INPUT RECORDS:

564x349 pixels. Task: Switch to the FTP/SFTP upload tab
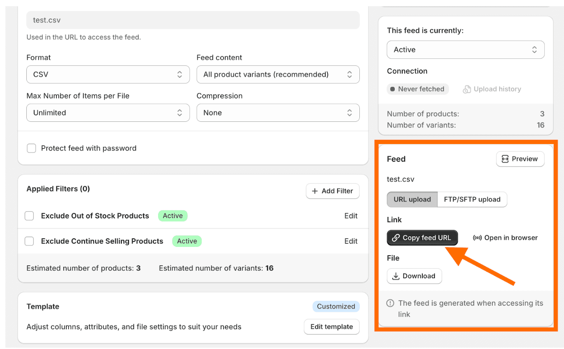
==
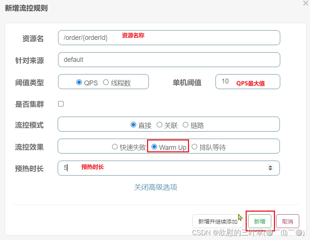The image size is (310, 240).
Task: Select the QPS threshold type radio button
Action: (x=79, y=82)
---
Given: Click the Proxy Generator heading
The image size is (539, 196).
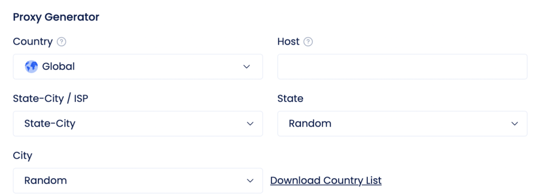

TASK INSTRUCTIONS:
Of the entries above, repeat exactly the lines between the line with "Given: Click the Proxy Generator heading" and the line with "The image size is (539, 196).", inclusive, and no others.

TASK RESPONSE:
Given: Click the Proxy Generator heading
The image size is (539, 196).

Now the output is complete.